* TASK DESCRIPTION *
Repeat word for word the lines below, from the line containing "Open Harry Potter's Facebook profile icon" through the last line, both included.

================

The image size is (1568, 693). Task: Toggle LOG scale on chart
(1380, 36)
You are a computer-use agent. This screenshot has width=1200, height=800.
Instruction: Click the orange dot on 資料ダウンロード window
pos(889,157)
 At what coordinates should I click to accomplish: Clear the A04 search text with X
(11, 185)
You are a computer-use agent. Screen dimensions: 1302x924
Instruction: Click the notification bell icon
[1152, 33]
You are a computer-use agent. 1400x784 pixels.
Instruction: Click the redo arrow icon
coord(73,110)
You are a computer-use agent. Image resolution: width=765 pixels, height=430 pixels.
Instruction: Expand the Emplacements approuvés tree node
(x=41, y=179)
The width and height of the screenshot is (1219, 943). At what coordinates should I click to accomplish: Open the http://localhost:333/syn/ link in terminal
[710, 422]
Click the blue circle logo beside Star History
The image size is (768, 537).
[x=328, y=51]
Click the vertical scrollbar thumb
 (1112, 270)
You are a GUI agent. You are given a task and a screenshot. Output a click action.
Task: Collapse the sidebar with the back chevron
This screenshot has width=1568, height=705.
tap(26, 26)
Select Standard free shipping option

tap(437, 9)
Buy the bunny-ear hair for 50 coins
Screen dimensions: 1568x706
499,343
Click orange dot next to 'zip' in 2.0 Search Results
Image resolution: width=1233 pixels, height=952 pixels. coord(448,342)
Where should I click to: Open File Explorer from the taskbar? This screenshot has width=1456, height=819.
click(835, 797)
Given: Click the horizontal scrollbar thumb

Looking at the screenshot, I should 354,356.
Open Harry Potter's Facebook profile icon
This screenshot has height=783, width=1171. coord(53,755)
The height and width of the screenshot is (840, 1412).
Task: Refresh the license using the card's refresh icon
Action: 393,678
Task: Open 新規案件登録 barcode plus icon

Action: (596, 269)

================

* SOLUTION TO THE PROBLEM *
Open Harry Potter's Facebook profile icon
This screenshot has height=783, width=1171. coord(53,755)
The height and width of the screenshot is (840, 1412).
Task: Refresh the license using the card's refresh icon
Action: 393,678
Task: Open 新規案件登録 barcode plus icon

Action: (596, 269)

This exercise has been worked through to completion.